En conclusion, la comparaison des trois enquêtes a mis en évidence l’essor du phénomène de reprise d’études. Ce dernier est visible pour l’ensemble des niveaux de diplôme, même si les bacheliers restent les plus concernés. La recherche d’un diplôme plus élevé et l’accès à un emploi plus stable ou mieux rémunéré restent les moteurs principaux de cette reprise d’études. Cette augmentation s’accompagne en revanche d’un tassement des inégalités selon l’origine sociale en fin de période d’observation, traduisant une forme de massification de ces comportements au fil des Générations.

Cette étude pointe également un effet positif possible des politiques publiques de lutte contre le décrochage scolaire au vu du nombre important de non-diplômés du secondaire et du supérieur qui reprennent des études. Même si les données mobilisées ne permettent pas de connaître les taux de réussite aux diplômes des jeunes en reprises d’études, la notion d’échec dans l’enseignement secondaire et supérieur devrait être relativisée et nécessite d’être mesurée à distance de la première sortie de formation initiale.   

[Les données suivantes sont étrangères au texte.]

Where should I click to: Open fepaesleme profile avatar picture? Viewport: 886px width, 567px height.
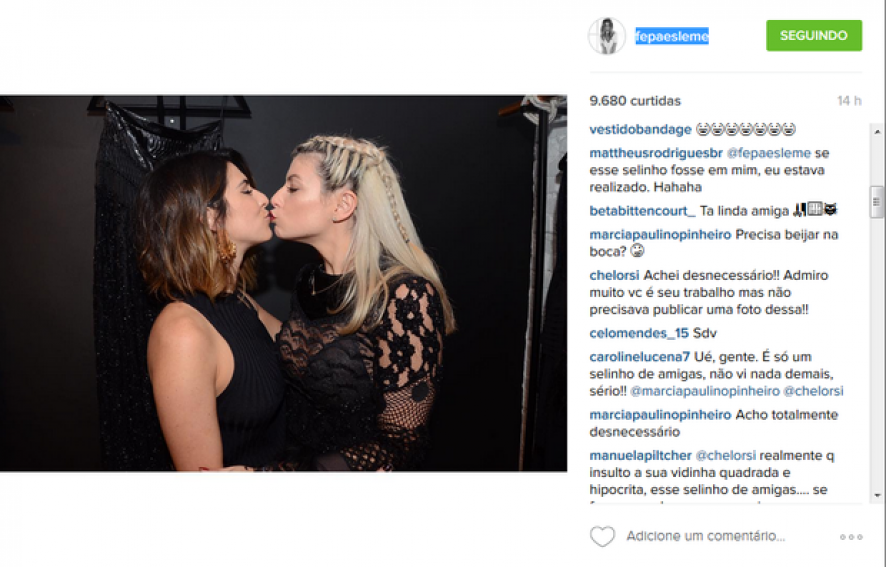point(607,36)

La loi pour la liberté de choisir son avenir professionnel, promulguée en septembre 2018, pourrait alimenter cette tendance à l’augmentation des reprises d’études en début de vie active à travers l’apprentissage et la formation professionnelle, moyennant leur soutien face à la crise économique.  De façon plus large, l’essor des reprises d’études en début de vie active semble s’inscrire dans une porosité croissante entre formation initiale et formation continue et préfigure l’amorce de la formation tout au long de la vie.

Pour en savoir plus

[1] « Des débuts de carrière plus chaotiques pour une génération plus diplômée - Génération 2010 », D. Epiphane, Z. Mazari, M. Olaria, E. Sulzer, Céreq Bref, n° 382, octobre 2019.

[2] « La transformation des fonctions de la formation continue universitaire », I. Borras in Enseignement supérieur : nouveaux parcours, nouveaux publics, sous la direction de P. Lemistre, Céreq Essentiels n° 2, à paraître.

[3] « Retours précoces sur la voie des diplômes : vers une formation "tout au long du début de la vie" ? », V. Mora & A. Robert, Céreq Bref, n° 360, décembre 2017.

[4] Professionnalisation des publics et des parcours à l'université. Groupe de travail sur l'enseignement supérieur, V. Mora & P. Lemistre, Céreq Echanges, n° 3, 2016.